Thursday, March 25, 2010

Project Leadership v. Project Management

I’ve heard and read a lot about leadership and management. When it comes to projects, I can’t help but feel leadership is an overrated concept; something that is really only required by employees at low-level positions; people who need something to believe in because their jobs don’t provide fulfillment. I also think that a project team (or an organization, for that matter) that has good management, without leadership, will do better than one that has good leadership, without management.


Why? Look at how leadership is defined. Leadership is responsible for establishing direction, aligning people and motivating and inspiring. You can duplicate all of those through management – setting objectives and creating strategy and vision, coordinating resources and defining relationships and communicating expectations. Leadership however, will virtually never be able to plan and budget, organize and staff, or control and problem solve. Even if a project team or organization built on leadership is successful, it will never be as efficient (and therefore competitive or profitable) as one that is well managed.

I would like to bring up the idea that a team of professional workers, who are experts in their functional areas, don’t require leadership or motivation. These individuals need management to coordinate their efforts and provide support and resources to their activities. As a matter of fact, if this was a team of people that required "motivation, direction and guidance" (a common definition of leadership), I’m not sure that want them on my team (who wants to have to constantly “lead” people?).

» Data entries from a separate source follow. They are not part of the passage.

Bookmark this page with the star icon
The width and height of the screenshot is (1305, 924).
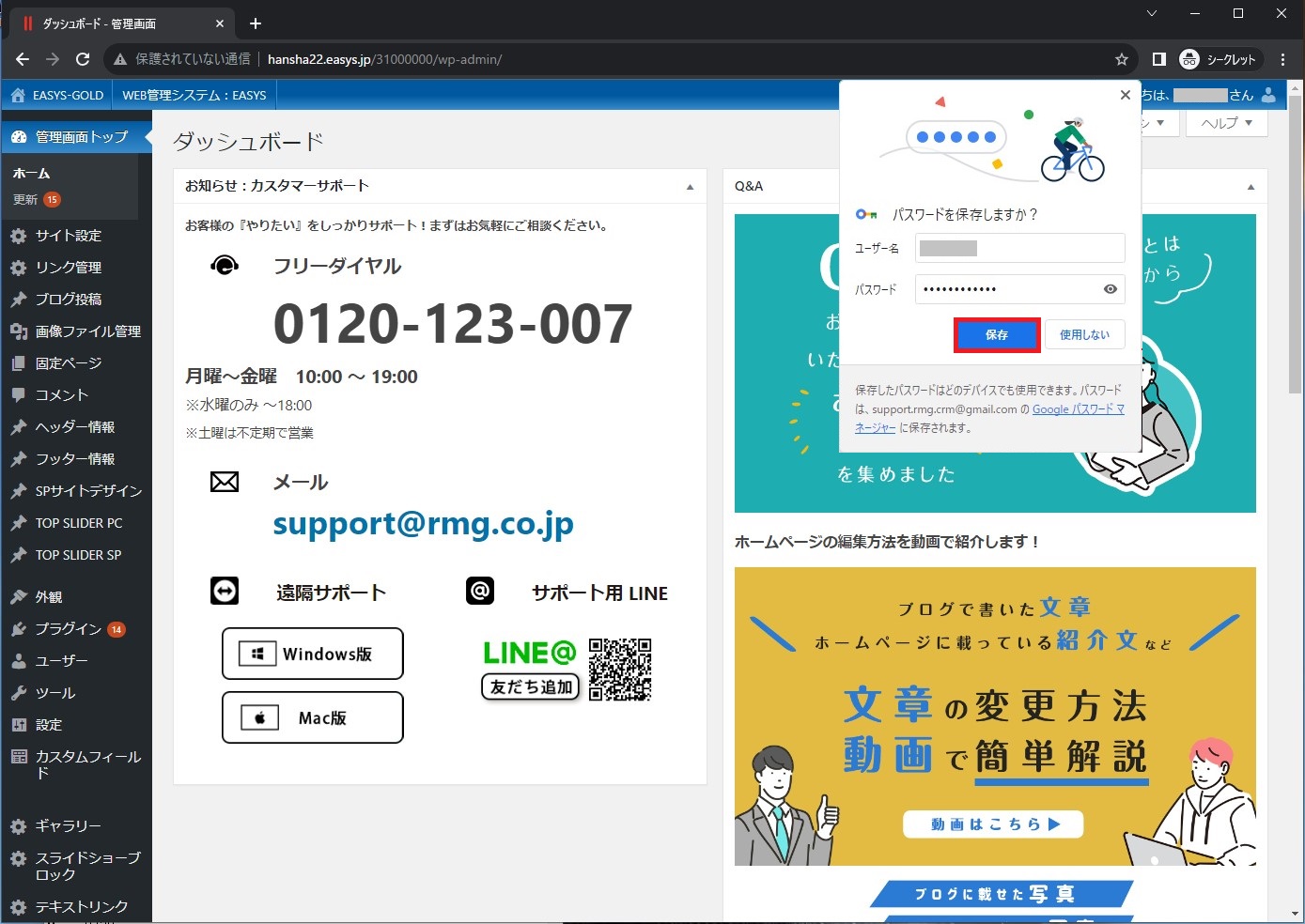pos(1121,59)
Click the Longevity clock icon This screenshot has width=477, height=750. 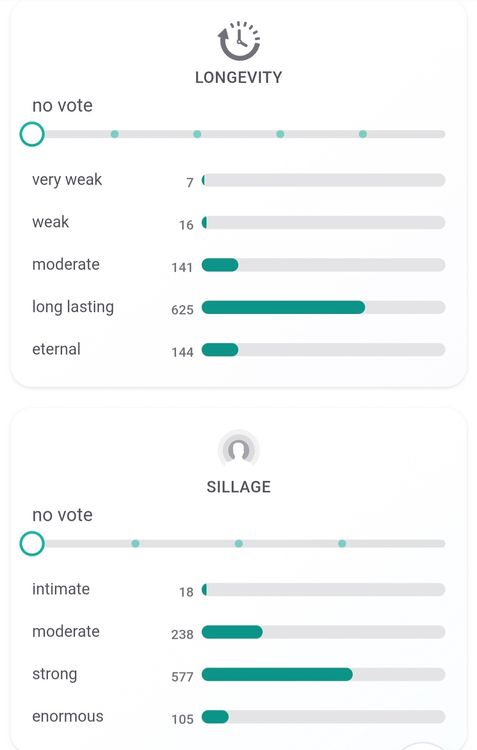[239, 41]
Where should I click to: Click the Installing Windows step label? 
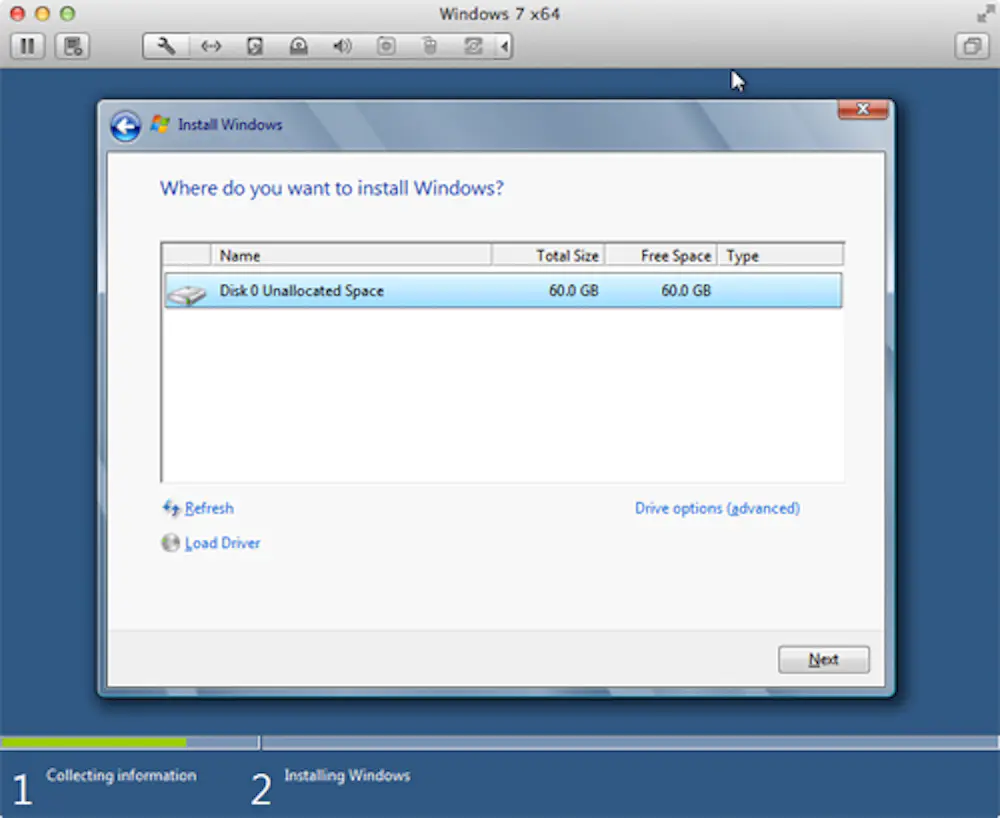(347, 775)
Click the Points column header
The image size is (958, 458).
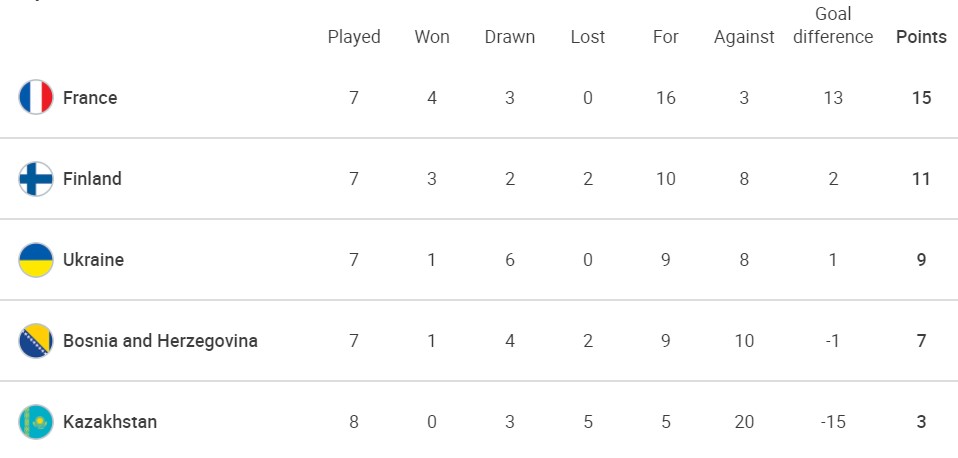(921, 37)
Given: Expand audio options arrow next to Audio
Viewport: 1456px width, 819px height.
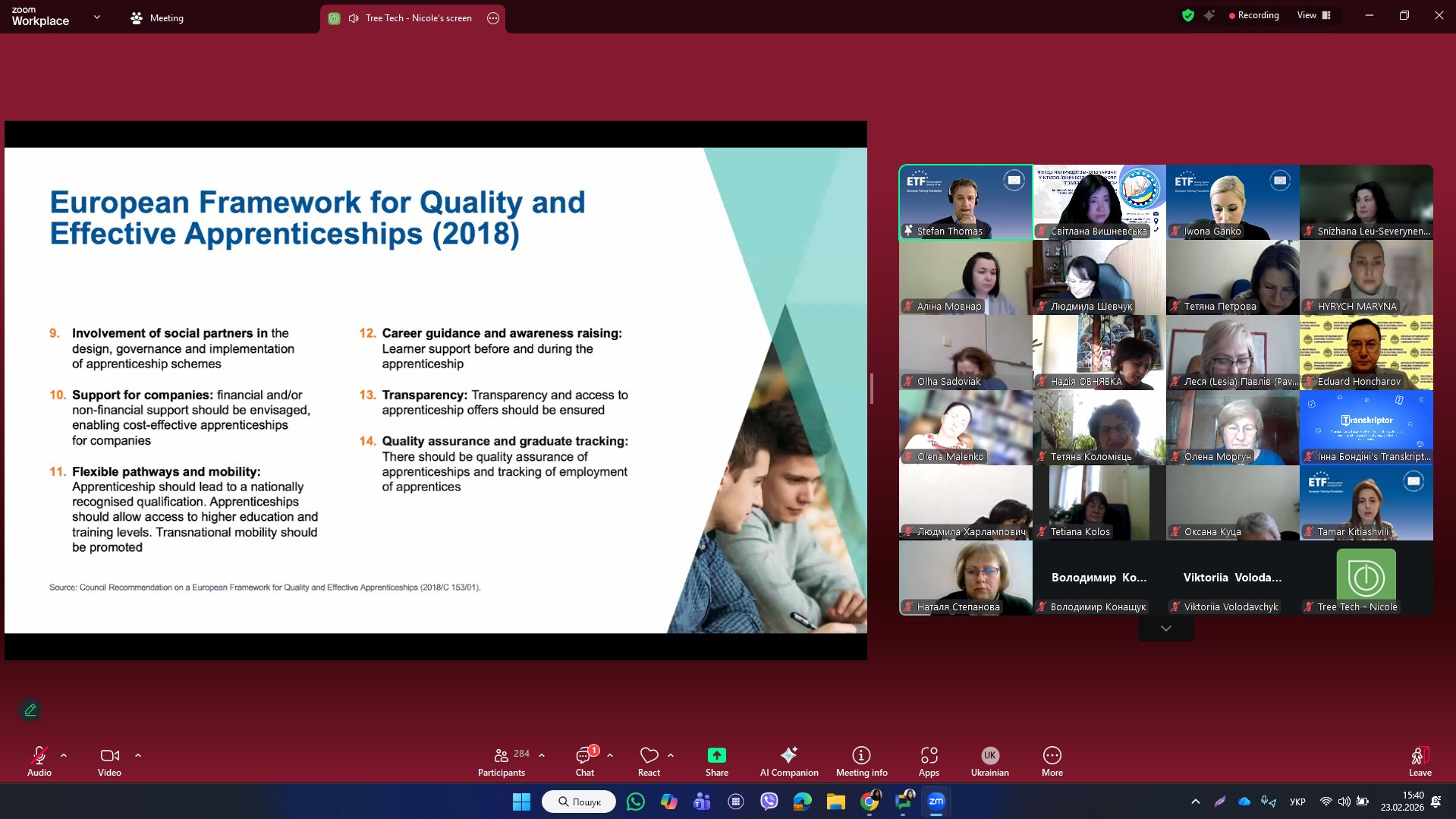Looking at the screenshot, I should 64,755.
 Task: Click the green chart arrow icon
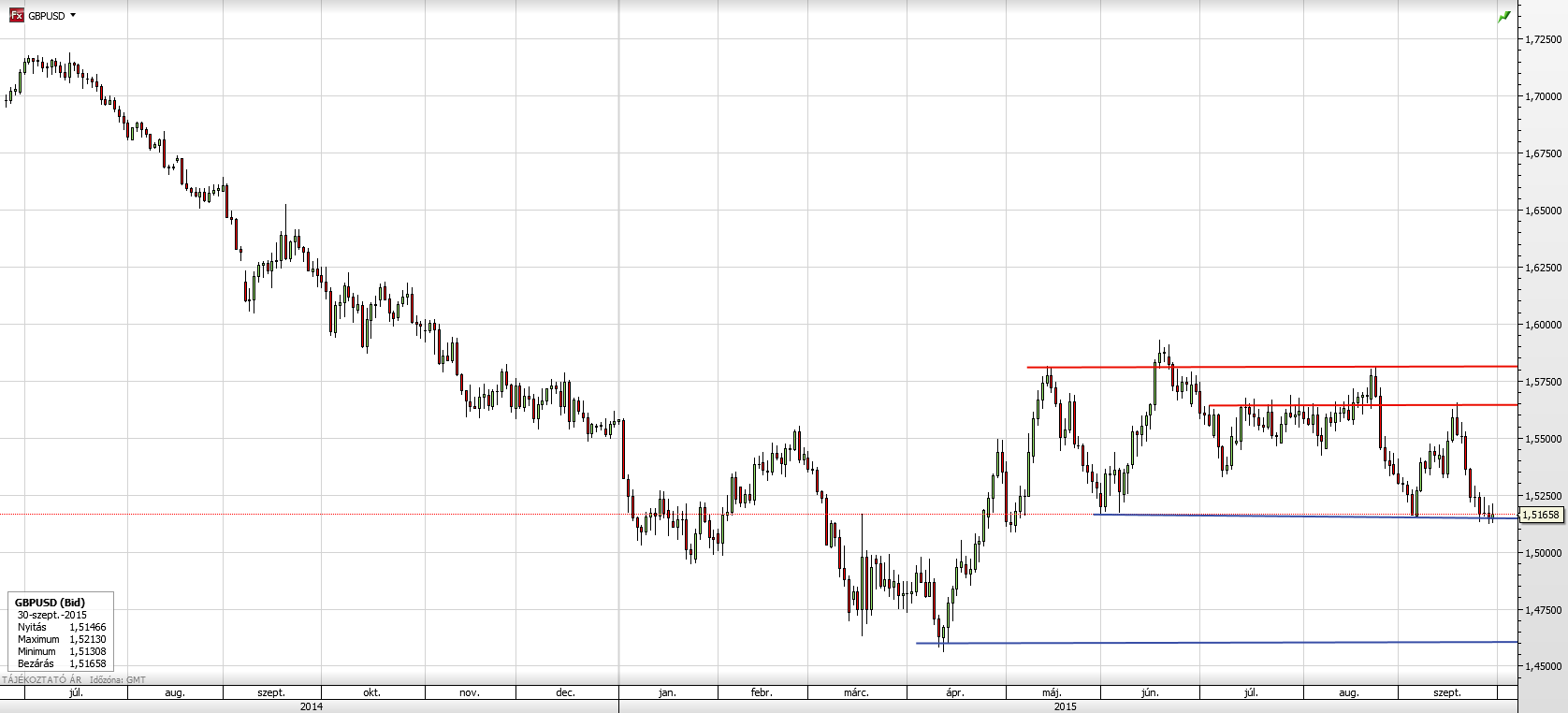click(x=1504, y=17)
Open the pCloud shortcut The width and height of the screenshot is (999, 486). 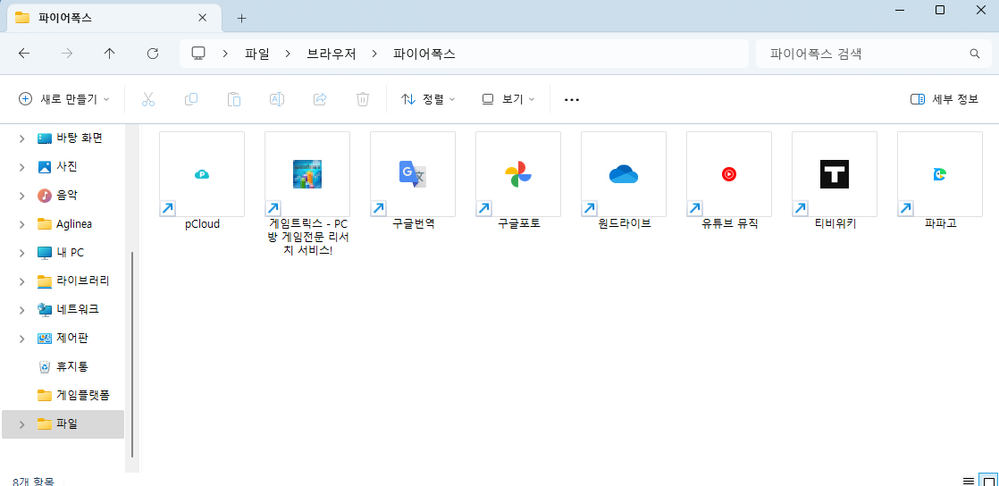point(202,174)
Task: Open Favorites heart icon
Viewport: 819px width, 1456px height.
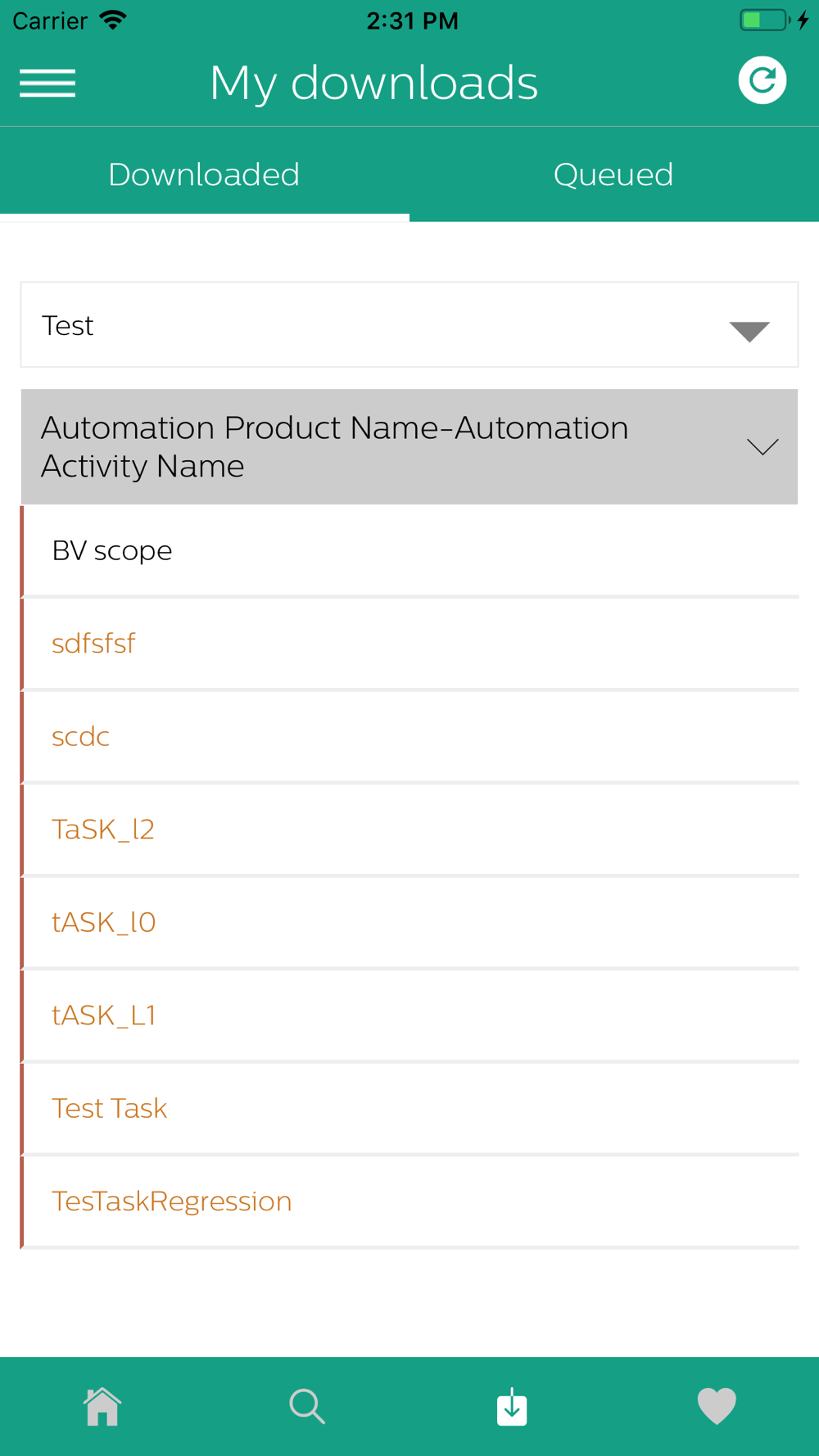Action: [717, 1406]
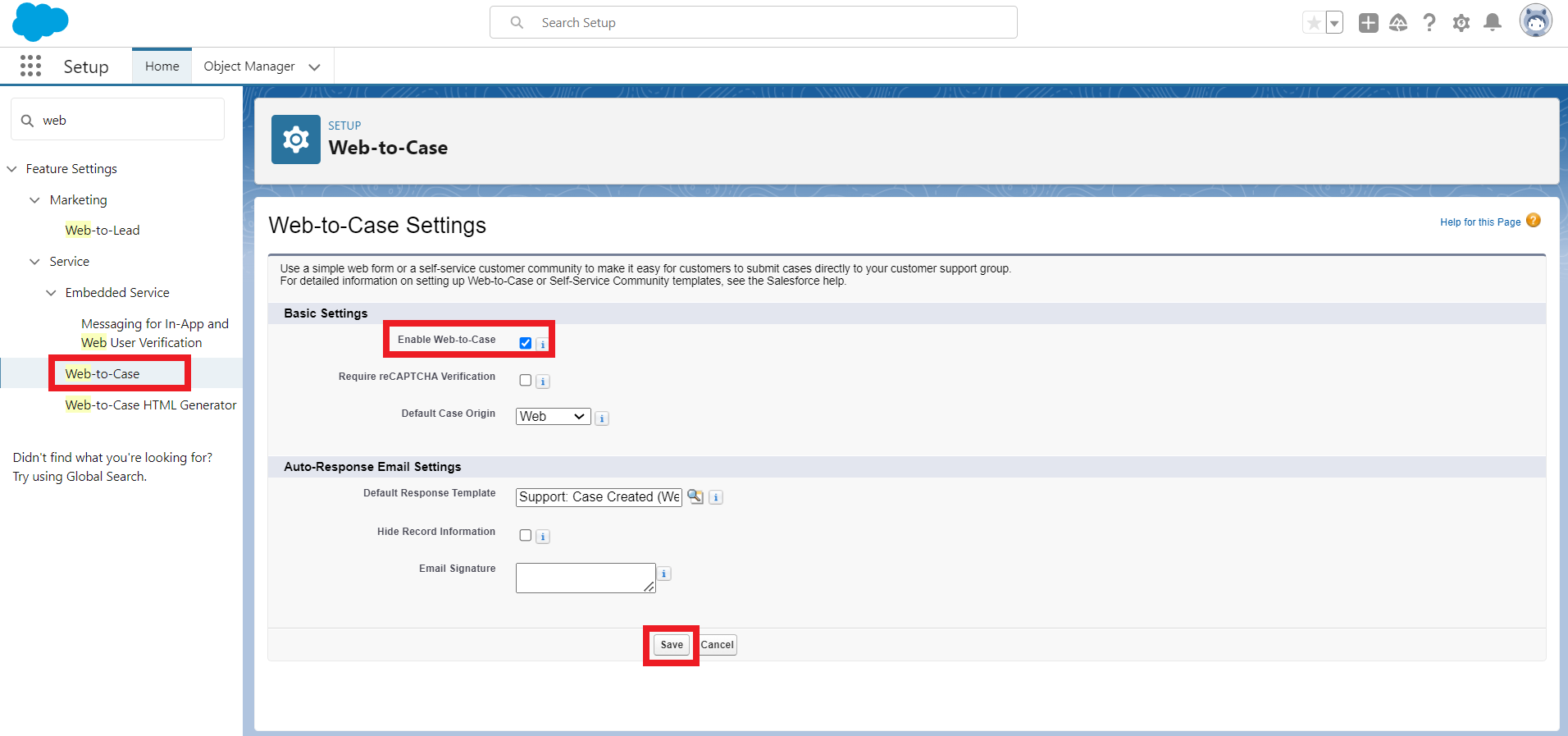Open Web-to-Case HTML Generator in sidebar

[x=151, y=405]
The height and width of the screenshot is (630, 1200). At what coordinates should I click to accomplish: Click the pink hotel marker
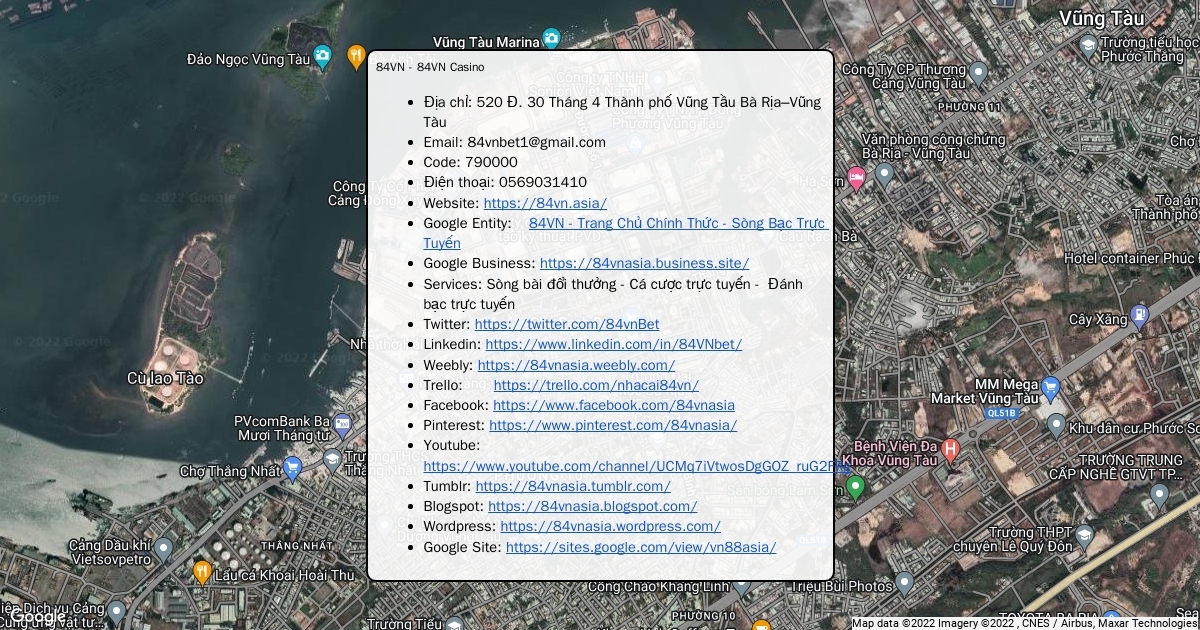tap(856, 179)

From one of my textbooks: “Leaders use inspiration, charisma and inherent excitement…to motivate others.” That sounds like nothing more than a sales pitch to me. Can’t we have a team of rational people who are able to deliver results and adapt because they recognize it’s necessary, and because they have the will to succeed; not because they have a cheerleader touting the “inherent excitement” of the change or the project?

This is not to say leadership is never necessary; it has its place. In the military, or on sports teams, when bullets are flying by and mortars are falling, true leadership can bond people together and help them focus on meeting that one single objective. But when it comes to executing in a professional environment, I know who I want on my team: intelligent, consummate professionals who are driven by achievement and need management support to accomplish their tasks, not a leader.